I've finally brought out the diving board and leapt head-first into earthworks and a big hugel. This is the first BIG hugel I've attempted, and is the first pond as well.
What's happening here ... in no particular order these are the factors:
water coming off the house roof really needs to go somewhere this winter
pigs and ducks really want a pond
I have more wood than I can deal with - both in tree form and branch form
I've recently achieved enough confidence in my technique to safely fell a complicated tree near the house
Another area needs a similar pond and hugel complex - so gotta start learning!
Moving water through this area is the first step to moving water it to a potential food forest/silvopasture area.

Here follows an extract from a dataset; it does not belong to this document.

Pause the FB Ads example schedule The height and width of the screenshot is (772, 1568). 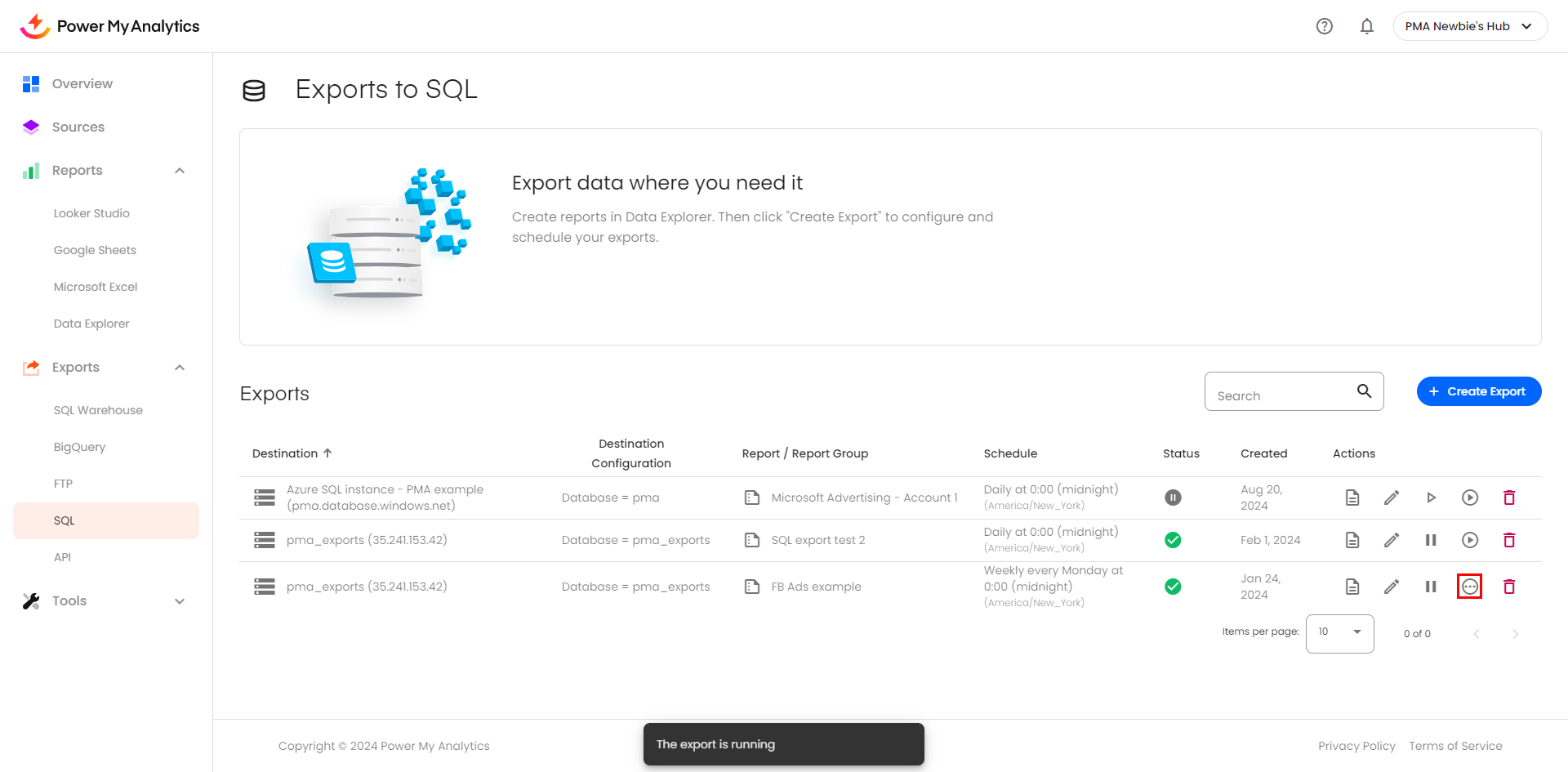pos(1431,587)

So the plan is for a long oval pond with at least a 4' of separation between water's edge and the hugel - yes, the hugel is NOT functioning as a swale, although we may make a little channel from the pond to the base of the hugel to help charge it in the winter. The hugel largely faces South, but has some curvature to it. The North side will be very sheltered and shaded by the douglas fir - we'll see what goes there (possibly an animal shelter).
Its going to be a few days to finish!
#1 - Muscovies working the freshly dug ground
#2 - Some of the trunks waiting
#3 - the general scene... some excavated dirt in front, some of the felled Tree of Heaven marking the site
#4 - ducks inspecting the first application of dirt. The first layer is a bunch of little stuff - not ideal, but that's how it goes
#5 - laying out the first level
#6 - the second layer is prepped. The first layer was filled with dirt and compacted by driving the tractor over it and dragging the blade, and then I just dragged (most) of the logs into place by driving the tractor along the top.
#7 - placing a long log (since cut in half) using the choker cable with the backhoe.
I can't wait to see what happens with this really big hugelkultur berm! We built a nice medium sized hugelberm three years ago, and this summer it's been growing big artichokes and many, many perennial kale plants without any irrigation. I'll see if I can find a picture of that.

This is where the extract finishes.